**** The data
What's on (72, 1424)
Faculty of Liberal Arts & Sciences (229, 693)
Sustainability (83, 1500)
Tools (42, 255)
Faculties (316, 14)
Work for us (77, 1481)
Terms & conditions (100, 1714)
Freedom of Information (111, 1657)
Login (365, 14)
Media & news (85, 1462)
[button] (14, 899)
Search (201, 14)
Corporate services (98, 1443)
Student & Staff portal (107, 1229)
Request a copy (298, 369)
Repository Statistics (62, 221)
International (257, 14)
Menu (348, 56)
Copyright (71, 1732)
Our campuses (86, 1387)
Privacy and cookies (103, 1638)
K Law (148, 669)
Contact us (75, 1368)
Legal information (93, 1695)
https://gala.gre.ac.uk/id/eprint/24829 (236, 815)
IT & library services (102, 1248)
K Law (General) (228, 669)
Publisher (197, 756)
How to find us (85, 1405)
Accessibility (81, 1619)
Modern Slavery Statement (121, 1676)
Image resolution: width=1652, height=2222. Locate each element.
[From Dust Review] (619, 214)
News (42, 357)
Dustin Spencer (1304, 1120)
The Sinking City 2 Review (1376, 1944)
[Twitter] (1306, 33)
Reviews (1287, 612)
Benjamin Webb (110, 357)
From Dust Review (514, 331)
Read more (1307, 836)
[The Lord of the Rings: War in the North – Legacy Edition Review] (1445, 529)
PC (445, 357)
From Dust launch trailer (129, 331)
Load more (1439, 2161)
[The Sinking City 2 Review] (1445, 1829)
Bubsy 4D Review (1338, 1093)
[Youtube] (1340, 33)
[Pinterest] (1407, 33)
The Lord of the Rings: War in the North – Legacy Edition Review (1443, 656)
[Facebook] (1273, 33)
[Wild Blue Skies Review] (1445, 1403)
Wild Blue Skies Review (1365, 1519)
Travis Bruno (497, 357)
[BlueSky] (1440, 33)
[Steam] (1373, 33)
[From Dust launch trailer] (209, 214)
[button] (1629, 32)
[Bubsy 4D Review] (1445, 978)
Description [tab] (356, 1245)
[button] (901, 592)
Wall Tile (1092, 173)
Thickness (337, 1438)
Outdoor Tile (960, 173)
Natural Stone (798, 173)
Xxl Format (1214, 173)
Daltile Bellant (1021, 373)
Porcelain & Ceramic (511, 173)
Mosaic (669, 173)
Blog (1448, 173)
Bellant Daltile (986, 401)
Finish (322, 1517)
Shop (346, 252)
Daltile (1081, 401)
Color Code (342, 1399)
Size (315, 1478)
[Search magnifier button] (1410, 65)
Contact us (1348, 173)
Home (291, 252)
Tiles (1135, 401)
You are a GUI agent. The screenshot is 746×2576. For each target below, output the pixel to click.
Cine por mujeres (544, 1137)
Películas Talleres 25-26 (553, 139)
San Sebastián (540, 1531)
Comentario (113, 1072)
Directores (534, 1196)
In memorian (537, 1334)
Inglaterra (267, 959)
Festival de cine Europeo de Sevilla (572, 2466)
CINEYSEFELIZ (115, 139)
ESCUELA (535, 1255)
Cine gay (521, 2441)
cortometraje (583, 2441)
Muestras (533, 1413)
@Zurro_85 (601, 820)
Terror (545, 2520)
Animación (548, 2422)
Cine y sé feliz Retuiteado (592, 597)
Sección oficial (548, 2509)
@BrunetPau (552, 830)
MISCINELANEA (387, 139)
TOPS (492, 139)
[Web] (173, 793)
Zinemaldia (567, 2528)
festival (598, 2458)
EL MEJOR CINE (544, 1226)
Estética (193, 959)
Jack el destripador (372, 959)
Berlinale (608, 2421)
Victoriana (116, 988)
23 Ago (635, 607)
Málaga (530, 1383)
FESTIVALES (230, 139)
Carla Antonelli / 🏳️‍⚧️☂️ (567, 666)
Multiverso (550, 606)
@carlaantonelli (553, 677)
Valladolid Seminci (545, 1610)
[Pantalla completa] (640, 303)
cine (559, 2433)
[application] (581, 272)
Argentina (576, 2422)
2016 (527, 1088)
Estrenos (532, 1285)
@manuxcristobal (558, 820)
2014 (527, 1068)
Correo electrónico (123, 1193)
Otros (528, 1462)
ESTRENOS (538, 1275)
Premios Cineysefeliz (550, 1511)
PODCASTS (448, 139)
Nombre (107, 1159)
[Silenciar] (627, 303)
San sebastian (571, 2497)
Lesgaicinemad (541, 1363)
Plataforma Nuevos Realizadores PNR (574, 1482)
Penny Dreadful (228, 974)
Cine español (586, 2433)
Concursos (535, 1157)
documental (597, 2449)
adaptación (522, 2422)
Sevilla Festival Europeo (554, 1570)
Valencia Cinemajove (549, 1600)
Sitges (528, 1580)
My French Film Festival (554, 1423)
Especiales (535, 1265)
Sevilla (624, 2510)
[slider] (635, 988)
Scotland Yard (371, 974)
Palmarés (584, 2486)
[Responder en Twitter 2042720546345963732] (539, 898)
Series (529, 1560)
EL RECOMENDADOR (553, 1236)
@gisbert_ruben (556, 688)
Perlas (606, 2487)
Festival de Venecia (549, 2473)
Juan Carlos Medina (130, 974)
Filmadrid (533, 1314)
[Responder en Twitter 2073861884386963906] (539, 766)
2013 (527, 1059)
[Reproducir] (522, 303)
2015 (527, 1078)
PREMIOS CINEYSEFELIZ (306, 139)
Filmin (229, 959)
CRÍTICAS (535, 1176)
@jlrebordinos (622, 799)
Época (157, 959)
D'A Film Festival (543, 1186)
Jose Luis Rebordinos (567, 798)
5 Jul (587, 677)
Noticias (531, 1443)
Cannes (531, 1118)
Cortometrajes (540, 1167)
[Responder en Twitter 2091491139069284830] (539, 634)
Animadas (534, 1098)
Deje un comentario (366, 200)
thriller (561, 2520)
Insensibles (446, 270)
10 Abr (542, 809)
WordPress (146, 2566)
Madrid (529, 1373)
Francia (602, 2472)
********
● Required work:
From the line with "Otros (528, 1462)" to the final line of the entries above, return every line exactly as written.

● Solution:
Otros (528, 1462)
ESTRENOS (538, 1275)
Premios Cineysefeliz (550, 1511)
PODCASTS (448, 139)
Nombre (107, 1159)
[Silenciar] (627, 303)
San sebastian (571, 2497)
Lesgaicinemad (541, 1363)
Plataforma Nuevos Realizadores PNR (574, 1482)
Penny Dreadful (228, 974)
Cine español (586, 2433)
Concursos (535, 1157)
documental (597, 2449)
adaptación (522, 2422)
Sevilla Festival Europeo (554, 1570)
Valencia Cinemajove (549, 1600)
Sitges (528, 1580)
My French Film Festival (554, 1423)
Especiales (535, 1265)
Sevilla (624, 2510)
[slider] (635, 988)
Scotland Yard (371, 974)
Palmarés (584, 2486)
[Responder en Twitter 2042720546345963732] (539, 898)
Series (529, 1560)
EL RECOMENDADOR (553, 1236)
@gisbert_ruben (556, 688)
Perlas (606, 2487)
Festival de Venecia (549, 2473)
Juan Carlos Medina (130, 974)
Filmadrid (533, 1314)
[Responder en Twitter 2073861884386963906] (539, 766)
2013 (527, 1059)
[Reproducir] (522, 303)
2015 (527, 1078)
PREMIOS CINEYSEFELIZ (306, 139)
Filmin (229, 959)
CRÍTICAS (535, 1176)
@jlrebordinos (622, 799)
Época (157, 959)
D'A Film Festival (543, 1186)
Jose Luis Rebordinos (567, 798)
5 Jul (587, 677)
Noticias (531, 1443)
Cannes (531, 1118)
Cortometrajes (540, 1167)
[Responder en Twitter 2091491139069284830] (539, 634)
Animadas (534, 1098)
Deje un comentario (366, 200)
thriller (561, 2520)
Insensibles (446, 270)
10 Abr (542, 809)
WordPress (146, 2566)
Madrid (529, 1373)
Francia (602, 2472)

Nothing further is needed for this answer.